For our latest installment of Poster Picks, we spoke to Saunders and Smith about lesser-known and surprising letterforms that emerged from the Bauhaus, offering, in turn, a glimpse into its lesser-known histories.
Looking at the Bauhaus’s letterforms across its short yet prolific fourteen year trajectory—and tracking how its lessons traveled abroad with the emigration of its professors and students—ultimately offers an intimate portrait of the school. Unlike exhibitions that chart the Bauhaus’s approach to architecture or product design, singling out letterforms takes us to the heart of the school’s everyday reality. Just like contemporary art schools, you can tell a lot about the culture of the place through its hand-scrawled artworks, personalized birthday cards, and student-designed party posters. “Tracing the typographic lineage provides a glimpse into the principles of the school, and its life more generally,” adds Smith. “It reveals how the Bauhaus communicated about itself to others.”
Geometry, clarity, functionality, and a deliberate lack of ornamentation. These are the ideas typically associated with Bauhaus typography.
Famously, students and teachers at the Bauhaus school embraced simplified sans-serifs typefaces, believing that stripped-back forms would be more appealing, useful, and accessible than the ornate blackletter adorning most printed matter in Germany during the early 1920s. “Modernist typefaces were egalitarian in spirit,” says Henry Cole Smith, co-curator of The Letterform Archive’s much-anticipated Bauhaus Typography at 100 exhibition. “The idea was that if a typeface was more legible and readable, then reading could become more widespread and class distinctions could be dissolved.”
This is a story that has become all too familiar, especially after 2019’s many centennial celebrations.
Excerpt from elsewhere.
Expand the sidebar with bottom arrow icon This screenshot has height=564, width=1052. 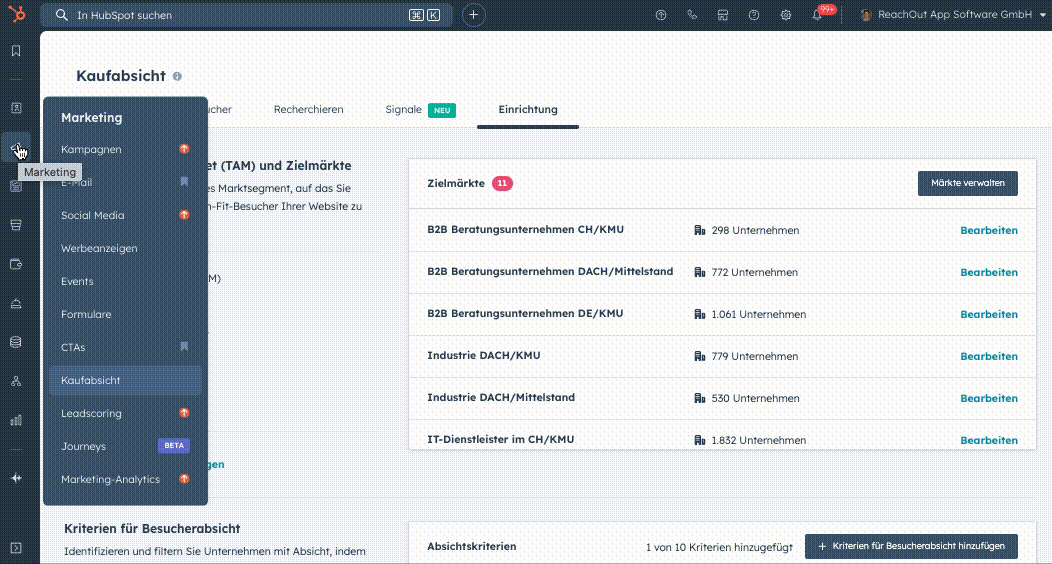(x=16, y=547)
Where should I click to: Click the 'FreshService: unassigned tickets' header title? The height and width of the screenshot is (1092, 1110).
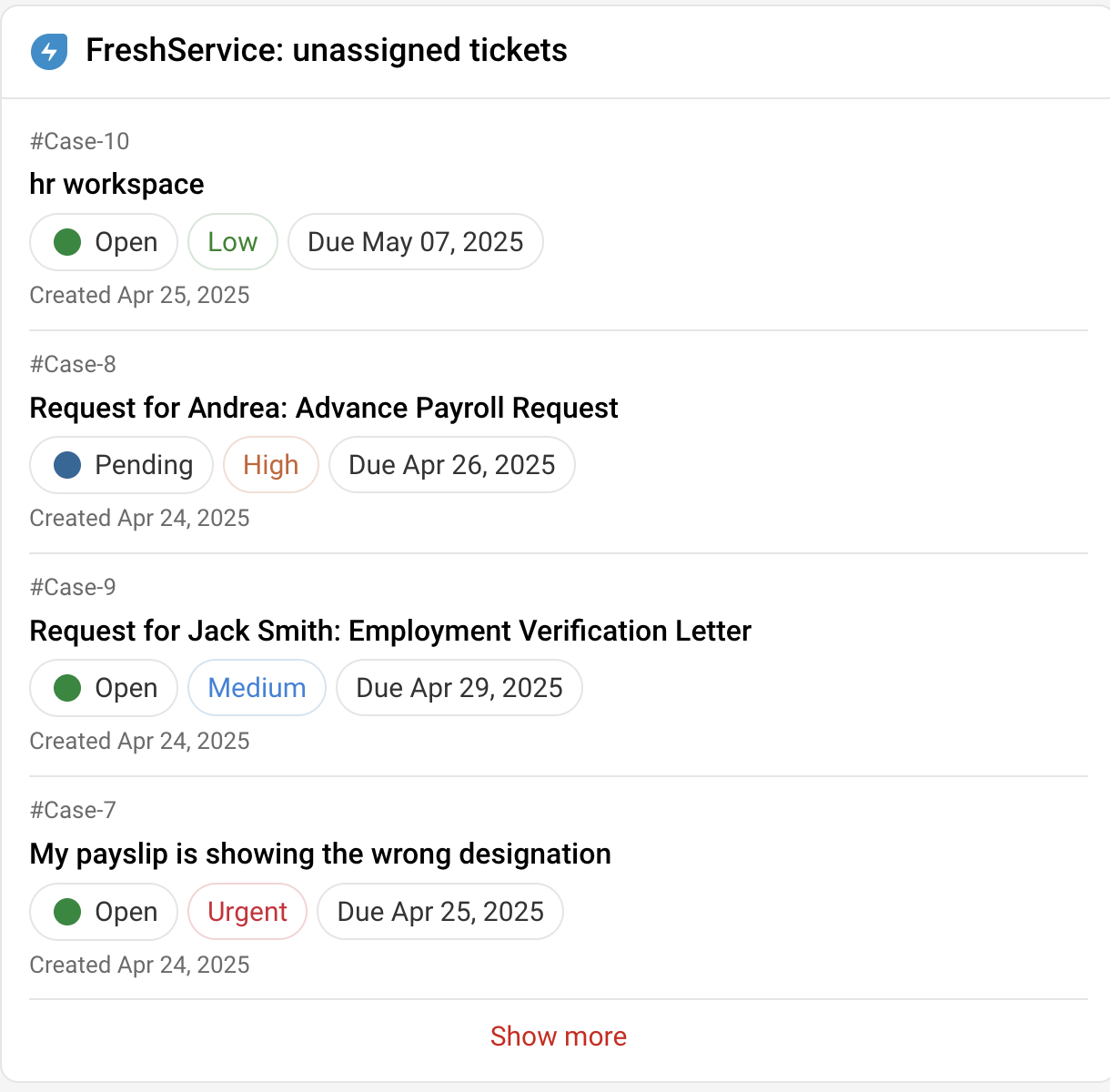click(x=326, y=51)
Above all, what the comprehensive exhibition at San Francisco’s Letterform Archive reveals is that the story of Bauhaus letterforms—and Bauhaus aesthetics more generally—is far more complicated. In the archive’s newly installed, permanent gallery—and throughout the pages of its exciting online platform—wild, dense, and joyful writing sits alongside the cool, austere typography that has become synonymous with the infamous institution.